If you like plaques on the religious side, you might find 'God made the Irish number one', followed by 'God so loved the world that he did not send a delegation or committee'. I found two others which read 'O' Lord, help my words to be gracious and tender today for tomorrow I may have to eat them'. The next one was 'God did not create woman from man's head that he should command her nor from his feet that she should be his slave, but, walk bebind me, I may not lead Don't walk in front of me as I may not follow Just walk beside me and be my friend'.

If you like those that refer to the home, how about 'A home should be clean enough to be healthy and dirty enough to be happy', or 'Bless this house—each. brick and rafter. May there always be good health and laughter'. I like these two—'Come in and set down, relax. Our house doesn't always look like this—Sometimes it's even worse', and 'Home sweet home is where you can scratch where it itches'.

You can find dozens of plaques that can apply to any occasion. For instance 'The world is like a fruit cake—it would not be complete without a few nuts like you and me'. 'The trouble with some people is that they won't admit their faults. I'd admit mine—if I had any'.

Here is one on dreams—'When I was a kid I dreamed of the day when I'd be earning the salary I'm now starving on'. Good advice might be applied to 'Put sugar in what you say and salt on what you hear', or, "Life is like a piano, what you get out of it depends upon how you play it'. 'Be certain your brain is in gear before you engage your mouth'. I've heard people say 'I'd enjoy the day more if it started later'. I found one on marriage—'There is a lot to be said about marriage. You have the rest of your life to hear about it'.

I am certain we all have heard the old quotation 'A bird in the hand is worth two in the bush'. I saw one to go along with it—'A bird in the bush usually has a friend with him'.

I found several that have reference to wives. 'The four saddest words ever composed are 'This is my wife'. Another is 'Behind every successful man stands a woman telling him he is wrong'. The most famous quotes from a wife 'I run things around this house, the vacuum cleaner, washing machine, dish washer, the ironer and my husband'. Some men have this philosophy—'I would rather live single than have a wife who would want to wear my britches'.
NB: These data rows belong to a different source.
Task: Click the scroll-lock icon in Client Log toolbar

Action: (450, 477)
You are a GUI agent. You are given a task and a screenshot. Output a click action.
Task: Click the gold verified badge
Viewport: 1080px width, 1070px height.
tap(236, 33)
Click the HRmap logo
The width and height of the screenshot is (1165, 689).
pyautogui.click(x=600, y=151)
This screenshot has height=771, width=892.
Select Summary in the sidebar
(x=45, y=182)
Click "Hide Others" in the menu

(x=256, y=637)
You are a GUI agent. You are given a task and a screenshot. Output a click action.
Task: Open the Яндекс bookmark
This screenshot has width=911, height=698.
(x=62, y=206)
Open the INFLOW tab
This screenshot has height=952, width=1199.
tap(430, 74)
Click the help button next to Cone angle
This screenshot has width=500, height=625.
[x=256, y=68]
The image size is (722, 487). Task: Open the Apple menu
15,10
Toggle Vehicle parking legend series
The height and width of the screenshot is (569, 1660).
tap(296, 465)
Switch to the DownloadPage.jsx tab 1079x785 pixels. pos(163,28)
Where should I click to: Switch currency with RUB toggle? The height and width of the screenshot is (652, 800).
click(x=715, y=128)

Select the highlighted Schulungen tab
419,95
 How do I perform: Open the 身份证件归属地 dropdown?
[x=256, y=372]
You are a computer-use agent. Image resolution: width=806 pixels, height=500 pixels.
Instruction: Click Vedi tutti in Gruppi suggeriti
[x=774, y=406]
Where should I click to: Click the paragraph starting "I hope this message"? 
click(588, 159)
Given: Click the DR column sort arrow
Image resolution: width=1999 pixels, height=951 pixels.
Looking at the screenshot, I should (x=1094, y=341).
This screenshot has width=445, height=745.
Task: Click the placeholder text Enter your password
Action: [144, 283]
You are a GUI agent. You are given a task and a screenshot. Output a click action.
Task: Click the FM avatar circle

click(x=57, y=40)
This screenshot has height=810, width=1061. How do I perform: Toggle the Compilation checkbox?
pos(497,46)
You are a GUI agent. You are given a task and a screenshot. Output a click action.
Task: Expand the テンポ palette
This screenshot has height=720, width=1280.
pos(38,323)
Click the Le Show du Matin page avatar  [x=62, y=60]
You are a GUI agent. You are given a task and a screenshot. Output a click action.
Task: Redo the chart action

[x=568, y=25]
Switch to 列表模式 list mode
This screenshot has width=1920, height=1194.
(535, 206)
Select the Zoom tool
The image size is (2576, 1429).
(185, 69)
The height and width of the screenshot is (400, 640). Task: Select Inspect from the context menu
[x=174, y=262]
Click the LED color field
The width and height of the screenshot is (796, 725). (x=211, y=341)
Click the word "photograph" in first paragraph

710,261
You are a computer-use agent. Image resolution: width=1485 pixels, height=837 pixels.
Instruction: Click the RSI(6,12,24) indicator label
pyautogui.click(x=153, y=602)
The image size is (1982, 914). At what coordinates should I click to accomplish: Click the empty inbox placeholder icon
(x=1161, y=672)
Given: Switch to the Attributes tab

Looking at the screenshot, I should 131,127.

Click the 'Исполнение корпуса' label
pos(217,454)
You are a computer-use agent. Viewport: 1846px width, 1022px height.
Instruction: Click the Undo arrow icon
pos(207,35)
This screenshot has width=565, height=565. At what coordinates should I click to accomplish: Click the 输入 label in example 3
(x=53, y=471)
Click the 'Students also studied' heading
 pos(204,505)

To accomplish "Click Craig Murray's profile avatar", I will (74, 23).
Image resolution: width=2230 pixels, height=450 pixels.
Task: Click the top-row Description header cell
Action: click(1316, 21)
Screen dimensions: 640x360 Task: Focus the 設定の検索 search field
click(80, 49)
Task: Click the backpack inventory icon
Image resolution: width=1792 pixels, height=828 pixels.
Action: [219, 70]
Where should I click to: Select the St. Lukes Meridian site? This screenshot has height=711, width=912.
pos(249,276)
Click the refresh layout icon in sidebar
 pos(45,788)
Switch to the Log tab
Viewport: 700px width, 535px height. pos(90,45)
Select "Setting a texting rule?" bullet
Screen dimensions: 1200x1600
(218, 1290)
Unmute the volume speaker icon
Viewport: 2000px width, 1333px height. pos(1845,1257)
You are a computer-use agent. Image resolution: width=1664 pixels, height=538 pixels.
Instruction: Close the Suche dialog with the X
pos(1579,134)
You can give a toast to your friends 'May you be in heaven a half hour before the devil knows you are dead'. I have heard many times the first part of the next plaque but not the second half—'There is no fool like an old fool but, you can't beat experience'.

The next one is rather humorous but old—I consider the day a total loss if I don't catch hell about something'. You might follow up by saying 'Cheer up—things could get much worse'. In small lettering below was 'I cheered up and sure enough things did get worse'. Therefore the next one to follow was 'I need all the compliments I can get—I may embarrass easily but I love it'.

I just discovered a receipt for keeping one's youth. 'The only way you can stay young is to live honestly, eat sensibly, work hard, worship regularly and lie about your age'. If you don't follow this advice then 'Nobody understands us crabby people, especially when we are over 65. I am told that forbidden fruit is responsible for many a bad jam'.

I will end this bit of foolish comments by 'Please be patient, God isn't finished with me yet'.